TASK MATERIAL.
⟨

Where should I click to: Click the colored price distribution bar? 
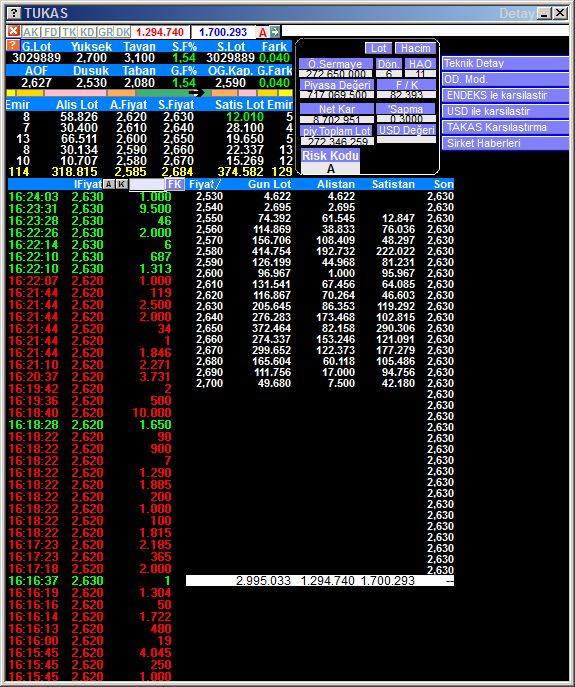(x=149, y=93)
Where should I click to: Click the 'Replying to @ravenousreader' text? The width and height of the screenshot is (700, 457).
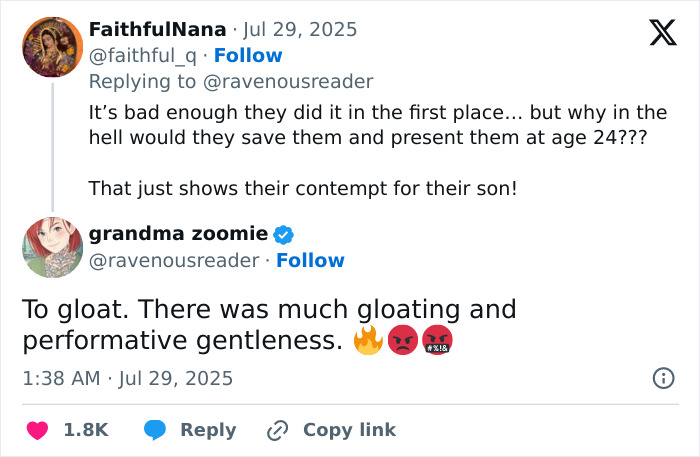pos(230,81)
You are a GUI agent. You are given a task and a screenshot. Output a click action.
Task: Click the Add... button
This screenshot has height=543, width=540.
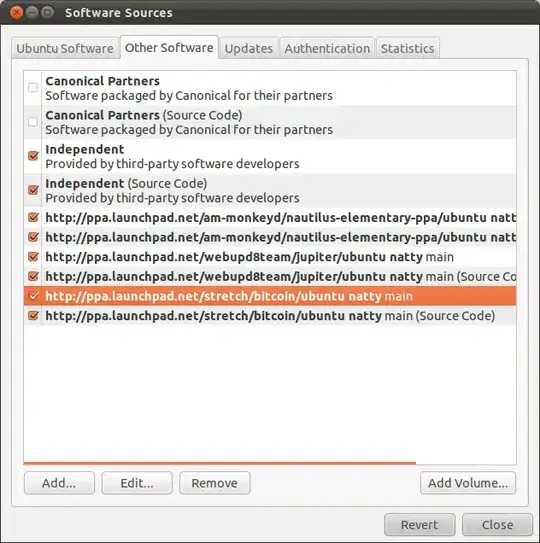click(59, 483)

⟩

WHAT YOU ARE ASKED TO DO.
Starting with the line that contains "Task: Click the Add... button", print every remaining line of the records above, exactly as it stands. Do not print the pictures.

RESPONSE TO THE EXERCISE.
Task: Click the Add... button
This screenshot has height=543, width=540.
click(59, 483)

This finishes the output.